» Written exercise a:
Copy the rows word for word, beginning with the first row and going on through the line that contains "coord(230,346)", with that line included.

» Document excerpt:
Results and discussion

Method development for automated derivatisation

The highly polar glyphosate and its degradation product AMPA are highly soluble in water, but not soluble in many organic solvents such as methanol, isopropanol or acetonitrile. In contrast, the non-polar FMOC is not soluble in water but is very miscible in organic solvents. Bringing together the analyte and the derivatisation agent in an environment that allows solubility for both of them is crucial for the whole analysis. 

One simple, widely employed technique to achieve this is incubation at a higher temperature which increases the solubility of FMOC in water [5]. For an automated approach, this requires a dedicated instrumental setup enabling heated incubation. 

In this report, an acceptable solubility could be achieved for FMOC, glyphosate and AMPA in a solution with 50% methanol (data not shown) without the need for heating the sample during incubation. This allowed for a fully automated pretreatment of the samples by using the pretreatment function of the autosampler. The only manual pretreatment required was adding 0.5 mL methanol to 0.5 mL of beer, vortexing the sample and centrifugation. 

The supernatant was placed into the autosampler, which executed all following steps (adding FMOC and internal standard, stopping the reaction by addition of 10% formic acid) automatically (Figure 1). After derivatisation the sample was injected directly to the LC-MS/MS and analysed accordingly. The time required for all derivatisation steps is only 15 minutes. 

The following chromatography also requires 15 minutes. Due to the overlapping sample pretreatment functionality, the next sample was already pretreated during the on-going analysis in order to maximise sample throughput (Figure 2). Except for the first and the last sample, the total time per sample for automated pretreatment and analysis can be reduced to 15 minutes.

» Written exercise b:
Continue the text on automated derivatisation for glyphosate analysis from its last sentence.

» Data shown:
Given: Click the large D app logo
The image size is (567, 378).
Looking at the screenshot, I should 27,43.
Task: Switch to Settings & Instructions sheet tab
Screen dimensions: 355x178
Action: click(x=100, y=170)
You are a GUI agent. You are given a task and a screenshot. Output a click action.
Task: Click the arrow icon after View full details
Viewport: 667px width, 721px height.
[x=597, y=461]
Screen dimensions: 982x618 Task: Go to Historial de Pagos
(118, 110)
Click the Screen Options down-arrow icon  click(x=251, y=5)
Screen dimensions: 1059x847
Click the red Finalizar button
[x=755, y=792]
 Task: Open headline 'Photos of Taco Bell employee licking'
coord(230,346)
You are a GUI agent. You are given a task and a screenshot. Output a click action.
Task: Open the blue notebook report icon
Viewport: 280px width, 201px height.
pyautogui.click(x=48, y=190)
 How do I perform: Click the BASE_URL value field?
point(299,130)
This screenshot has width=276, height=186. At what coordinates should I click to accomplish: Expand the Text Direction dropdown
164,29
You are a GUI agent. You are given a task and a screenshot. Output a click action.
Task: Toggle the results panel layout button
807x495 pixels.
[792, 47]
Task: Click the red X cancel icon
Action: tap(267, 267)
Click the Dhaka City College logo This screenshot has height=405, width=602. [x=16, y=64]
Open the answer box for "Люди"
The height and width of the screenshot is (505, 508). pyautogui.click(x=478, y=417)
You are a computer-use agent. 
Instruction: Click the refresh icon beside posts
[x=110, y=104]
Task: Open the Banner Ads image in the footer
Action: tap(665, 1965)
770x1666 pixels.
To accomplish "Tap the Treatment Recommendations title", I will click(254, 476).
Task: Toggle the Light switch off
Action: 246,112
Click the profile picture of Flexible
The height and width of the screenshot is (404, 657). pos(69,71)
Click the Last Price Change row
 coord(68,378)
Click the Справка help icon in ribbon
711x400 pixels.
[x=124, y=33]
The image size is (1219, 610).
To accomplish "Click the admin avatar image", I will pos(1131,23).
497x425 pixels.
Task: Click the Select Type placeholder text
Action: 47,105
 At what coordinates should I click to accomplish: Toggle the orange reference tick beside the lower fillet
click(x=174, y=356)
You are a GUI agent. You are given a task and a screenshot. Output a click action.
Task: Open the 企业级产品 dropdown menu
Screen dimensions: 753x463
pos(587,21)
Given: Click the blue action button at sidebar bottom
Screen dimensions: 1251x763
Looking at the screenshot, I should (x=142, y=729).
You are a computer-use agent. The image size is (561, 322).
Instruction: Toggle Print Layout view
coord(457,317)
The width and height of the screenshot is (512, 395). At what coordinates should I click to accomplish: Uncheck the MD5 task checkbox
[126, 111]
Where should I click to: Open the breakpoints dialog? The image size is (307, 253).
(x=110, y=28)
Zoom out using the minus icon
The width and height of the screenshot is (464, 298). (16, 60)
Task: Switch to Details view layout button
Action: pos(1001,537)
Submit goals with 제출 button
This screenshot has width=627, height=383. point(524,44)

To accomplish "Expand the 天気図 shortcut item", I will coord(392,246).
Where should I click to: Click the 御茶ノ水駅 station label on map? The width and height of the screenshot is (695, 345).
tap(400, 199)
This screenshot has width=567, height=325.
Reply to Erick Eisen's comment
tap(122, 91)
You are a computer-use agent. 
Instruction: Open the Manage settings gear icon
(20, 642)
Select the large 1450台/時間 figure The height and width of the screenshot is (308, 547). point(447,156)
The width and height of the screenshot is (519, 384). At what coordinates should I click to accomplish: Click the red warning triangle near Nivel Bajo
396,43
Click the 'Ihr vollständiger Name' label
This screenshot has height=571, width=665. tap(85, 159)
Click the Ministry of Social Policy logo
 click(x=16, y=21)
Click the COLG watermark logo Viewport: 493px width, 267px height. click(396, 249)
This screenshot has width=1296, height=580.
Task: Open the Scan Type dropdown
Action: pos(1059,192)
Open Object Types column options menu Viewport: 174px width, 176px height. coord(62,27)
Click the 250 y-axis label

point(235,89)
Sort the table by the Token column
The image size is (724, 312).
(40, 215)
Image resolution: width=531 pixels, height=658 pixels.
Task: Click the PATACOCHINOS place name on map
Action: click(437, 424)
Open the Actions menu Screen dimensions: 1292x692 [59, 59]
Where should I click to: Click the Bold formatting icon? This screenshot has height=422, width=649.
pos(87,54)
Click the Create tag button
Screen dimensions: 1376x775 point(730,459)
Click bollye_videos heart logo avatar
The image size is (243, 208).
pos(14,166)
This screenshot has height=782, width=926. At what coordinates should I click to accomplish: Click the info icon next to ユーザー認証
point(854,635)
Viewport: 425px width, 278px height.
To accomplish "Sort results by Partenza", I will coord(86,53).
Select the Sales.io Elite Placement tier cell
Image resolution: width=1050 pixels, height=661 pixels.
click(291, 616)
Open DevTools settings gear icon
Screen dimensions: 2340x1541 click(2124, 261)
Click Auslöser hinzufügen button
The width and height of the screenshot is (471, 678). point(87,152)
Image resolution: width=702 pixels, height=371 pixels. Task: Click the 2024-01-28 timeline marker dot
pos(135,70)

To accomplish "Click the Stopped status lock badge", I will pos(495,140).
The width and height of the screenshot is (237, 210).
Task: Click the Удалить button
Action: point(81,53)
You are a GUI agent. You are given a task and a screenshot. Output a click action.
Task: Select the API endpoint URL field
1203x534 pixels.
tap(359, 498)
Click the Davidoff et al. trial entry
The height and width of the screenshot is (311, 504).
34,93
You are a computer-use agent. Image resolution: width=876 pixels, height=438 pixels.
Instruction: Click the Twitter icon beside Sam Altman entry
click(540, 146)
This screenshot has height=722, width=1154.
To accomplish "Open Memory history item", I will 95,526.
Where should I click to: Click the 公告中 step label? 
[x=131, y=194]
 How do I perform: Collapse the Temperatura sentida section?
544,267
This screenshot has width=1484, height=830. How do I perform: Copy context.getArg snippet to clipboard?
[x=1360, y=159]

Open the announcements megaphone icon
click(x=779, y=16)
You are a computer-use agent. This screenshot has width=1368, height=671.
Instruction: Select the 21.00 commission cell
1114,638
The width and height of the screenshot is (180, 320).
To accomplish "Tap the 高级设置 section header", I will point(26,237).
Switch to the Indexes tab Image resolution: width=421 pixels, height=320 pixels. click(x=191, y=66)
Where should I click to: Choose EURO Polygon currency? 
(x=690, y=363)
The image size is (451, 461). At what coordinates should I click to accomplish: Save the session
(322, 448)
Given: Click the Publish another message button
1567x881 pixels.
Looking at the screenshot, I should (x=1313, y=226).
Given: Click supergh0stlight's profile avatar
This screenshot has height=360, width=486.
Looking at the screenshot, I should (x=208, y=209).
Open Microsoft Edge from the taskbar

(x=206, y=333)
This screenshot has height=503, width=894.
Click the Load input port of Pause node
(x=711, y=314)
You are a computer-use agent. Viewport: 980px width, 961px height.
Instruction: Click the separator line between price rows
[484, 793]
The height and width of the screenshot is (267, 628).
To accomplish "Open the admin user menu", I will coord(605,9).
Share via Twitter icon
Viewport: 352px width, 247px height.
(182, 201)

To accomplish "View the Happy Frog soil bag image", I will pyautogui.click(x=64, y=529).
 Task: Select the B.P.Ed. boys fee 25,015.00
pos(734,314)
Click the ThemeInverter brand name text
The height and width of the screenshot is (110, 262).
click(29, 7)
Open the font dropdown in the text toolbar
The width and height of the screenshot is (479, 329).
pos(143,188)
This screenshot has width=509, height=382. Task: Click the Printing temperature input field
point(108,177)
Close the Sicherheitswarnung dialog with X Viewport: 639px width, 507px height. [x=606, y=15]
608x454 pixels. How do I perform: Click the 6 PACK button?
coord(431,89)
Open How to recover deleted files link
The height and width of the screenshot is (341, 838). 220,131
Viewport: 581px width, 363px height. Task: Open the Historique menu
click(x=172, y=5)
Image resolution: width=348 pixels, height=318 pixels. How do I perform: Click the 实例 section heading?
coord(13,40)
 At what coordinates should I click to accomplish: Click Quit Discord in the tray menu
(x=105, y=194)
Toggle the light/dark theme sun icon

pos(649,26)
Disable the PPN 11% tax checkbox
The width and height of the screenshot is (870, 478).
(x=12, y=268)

» Exercise response a:
Given: Click the large D app logo
The image size is (567, 378).
Looking at the screenshot, I should 27,43.
Task: Switch to Settings & Instructions sheet tab
Screen dimensions: 355x178
Action: click(x=100, y=170)
You are a GUI agent. You are given a task and a screenshot. Output a click action.
Task: Click the arrow icon after View full details
Viewport: 667px width, 721px height.
[x=597, y=461]
Screen dimensions: 982x618 Task: Go to Historial de Pagos
(118, 110)
Click the Screen Options down-arrow icon  click(x=251, y=5)
Screen dimensions: 1059x847
Click the red Finalizar button
[x=755, y=792]
 Task: Open headline 'Photos of Taco Bell employee licking'
coord(230,346)

» Exercise response b:
Figure 3 shows typical chromatograms for LOQs of glyphosate-FMOC (2.5 ng/mL) and AMPA-FMOC (5 ng/mL) and their calibration curves (glyphosate 2.5 – 100 ng/mL; AMPA 5 – 100 ng/mL). The method shows excellent linearity for glyphosate-FMOC (R2=0.9986) and AMPA-FMOC (R2=0.9995) using linear weighted regression (1/concentration). By analysing QC samples in 3 different concentrations (3 ng/mL, 15 ng/mL and 75 ng/mL), the accuracy of the method was proven to be very high. The relative standard deviation was below 10% for all QC except the smallest QC for AMPA-FMOC, which was extrapolated as it was below LOQ (Table 2). 

Quantitative analysis of 40 beer samples

After the successful development of a fully automated method, a total of 40 commercially available beer samples were analysed. Among these samples, there were 21 samples of beer brewed according to Pilsner (Pilsener) style, 3 samples of organic beer, 10 samples of other types of beer, and 6 samples of alcohol-free beers or mixed non-alcoholic beer drinks. 

All samples were analysed in duplicate in two consecutive runs. While glyphosate was detected in 60% of all samples, its metabolite AMPA was below LOQ in all samples (Table 2).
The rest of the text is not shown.